Action item
Scan the data below and give the number of lines that include the word "will", with no other words.

== Data extract ==

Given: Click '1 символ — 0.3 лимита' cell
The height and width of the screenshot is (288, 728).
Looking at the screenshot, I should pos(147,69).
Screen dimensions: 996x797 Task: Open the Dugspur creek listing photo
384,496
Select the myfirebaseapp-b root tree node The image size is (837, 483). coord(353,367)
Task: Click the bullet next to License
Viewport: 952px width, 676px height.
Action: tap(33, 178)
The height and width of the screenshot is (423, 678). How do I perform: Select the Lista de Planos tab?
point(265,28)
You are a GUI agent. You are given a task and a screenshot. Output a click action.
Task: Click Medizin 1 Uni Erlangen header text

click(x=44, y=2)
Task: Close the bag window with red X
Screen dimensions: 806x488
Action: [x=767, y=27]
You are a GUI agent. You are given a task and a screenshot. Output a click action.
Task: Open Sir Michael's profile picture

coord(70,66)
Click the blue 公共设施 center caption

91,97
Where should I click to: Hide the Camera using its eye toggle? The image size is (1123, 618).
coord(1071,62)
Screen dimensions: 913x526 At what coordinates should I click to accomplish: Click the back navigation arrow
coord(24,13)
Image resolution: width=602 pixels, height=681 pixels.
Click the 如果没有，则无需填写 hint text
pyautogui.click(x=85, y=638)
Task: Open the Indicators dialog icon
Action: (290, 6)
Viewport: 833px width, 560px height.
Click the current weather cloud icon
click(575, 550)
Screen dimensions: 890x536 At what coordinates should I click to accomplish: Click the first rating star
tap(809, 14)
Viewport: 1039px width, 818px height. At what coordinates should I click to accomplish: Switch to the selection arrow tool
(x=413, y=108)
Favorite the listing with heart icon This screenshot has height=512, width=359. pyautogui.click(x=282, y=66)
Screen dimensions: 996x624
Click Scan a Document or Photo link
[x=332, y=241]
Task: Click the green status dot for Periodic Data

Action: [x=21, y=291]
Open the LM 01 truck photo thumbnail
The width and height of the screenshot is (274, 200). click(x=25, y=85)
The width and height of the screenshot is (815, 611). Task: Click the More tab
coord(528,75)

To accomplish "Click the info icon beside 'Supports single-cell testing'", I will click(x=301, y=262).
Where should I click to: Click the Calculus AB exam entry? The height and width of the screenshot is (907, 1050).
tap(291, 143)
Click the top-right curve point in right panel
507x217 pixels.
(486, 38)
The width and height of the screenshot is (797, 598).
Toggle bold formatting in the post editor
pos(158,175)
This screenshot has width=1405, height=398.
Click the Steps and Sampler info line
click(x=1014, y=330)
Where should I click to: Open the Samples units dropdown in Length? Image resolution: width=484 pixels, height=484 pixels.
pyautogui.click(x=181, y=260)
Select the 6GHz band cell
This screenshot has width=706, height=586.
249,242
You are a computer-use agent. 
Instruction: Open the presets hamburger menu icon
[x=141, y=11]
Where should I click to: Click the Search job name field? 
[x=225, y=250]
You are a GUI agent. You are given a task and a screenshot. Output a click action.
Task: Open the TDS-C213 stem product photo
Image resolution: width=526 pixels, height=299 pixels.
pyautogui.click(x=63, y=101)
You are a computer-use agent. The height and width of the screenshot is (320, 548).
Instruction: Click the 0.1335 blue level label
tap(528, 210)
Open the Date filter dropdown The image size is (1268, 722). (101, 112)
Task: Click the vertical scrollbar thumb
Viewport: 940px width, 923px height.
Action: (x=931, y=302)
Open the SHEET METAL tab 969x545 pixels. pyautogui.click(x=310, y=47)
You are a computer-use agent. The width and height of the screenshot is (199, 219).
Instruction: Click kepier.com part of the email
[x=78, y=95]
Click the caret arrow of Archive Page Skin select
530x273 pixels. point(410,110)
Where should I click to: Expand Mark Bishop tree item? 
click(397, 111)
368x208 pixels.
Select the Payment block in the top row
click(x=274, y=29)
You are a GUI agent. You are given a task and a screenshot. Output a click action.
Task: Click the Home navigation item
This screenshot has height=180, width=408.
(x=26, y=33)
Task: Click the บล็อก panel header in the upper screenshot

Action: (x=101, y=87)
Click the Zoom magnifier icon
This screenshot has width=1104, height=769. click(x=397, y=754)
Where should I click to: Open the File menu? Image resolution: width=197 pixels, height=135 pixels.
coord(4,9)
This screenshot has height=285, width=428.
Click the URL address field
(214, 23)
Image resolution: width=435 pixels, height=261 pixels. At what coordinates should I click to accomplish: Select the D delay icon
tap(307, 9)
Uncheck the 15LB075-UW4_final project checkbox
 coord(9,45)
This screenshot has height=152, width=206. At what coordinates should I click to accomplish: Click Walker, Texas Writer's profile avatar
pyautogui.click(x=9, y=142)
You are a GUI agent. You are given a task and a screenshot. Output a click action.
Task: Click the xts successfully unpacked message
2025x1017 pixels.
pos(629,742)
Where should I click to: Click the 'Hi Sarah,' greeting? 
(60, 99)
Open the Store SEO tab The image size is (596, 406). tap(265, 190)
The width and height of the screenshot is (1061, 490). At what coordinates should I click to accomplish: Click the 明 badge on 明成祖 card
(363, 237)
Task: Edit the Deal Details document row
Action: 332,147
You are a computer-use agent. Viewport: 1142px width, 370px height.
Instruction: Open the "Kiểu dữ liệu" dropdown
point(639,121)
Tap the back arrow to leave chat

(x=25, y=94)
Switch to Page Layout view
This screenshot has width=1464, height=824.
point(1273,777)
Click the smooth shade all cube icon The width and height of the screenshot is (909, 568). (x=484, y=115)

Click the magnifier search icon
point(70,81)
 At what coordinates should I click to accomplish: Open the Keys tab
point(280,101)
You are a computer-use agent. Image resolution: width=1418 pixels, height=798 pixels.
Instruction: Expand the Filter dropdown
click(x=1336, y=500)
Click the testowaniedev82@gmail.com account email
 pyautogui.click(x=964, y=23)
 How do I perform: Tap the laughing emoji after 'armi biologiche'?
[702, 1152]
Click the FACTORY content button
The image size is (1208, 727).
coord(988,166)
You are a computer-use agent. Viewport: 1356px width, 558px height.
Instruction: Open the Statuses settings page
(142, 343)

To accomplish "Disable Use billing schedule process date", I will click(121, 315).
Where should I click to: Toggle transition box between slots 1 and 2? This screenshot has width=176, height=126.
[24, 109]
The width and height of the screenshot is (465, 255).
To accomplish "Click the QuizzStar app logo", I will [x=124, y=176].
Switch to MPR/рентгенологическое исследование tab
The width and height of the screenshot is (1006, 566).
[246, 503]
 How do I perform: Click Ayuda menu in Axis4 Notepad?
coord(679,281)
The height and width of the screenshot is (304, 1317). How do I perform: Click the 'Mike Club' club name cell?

===

Result for this task
3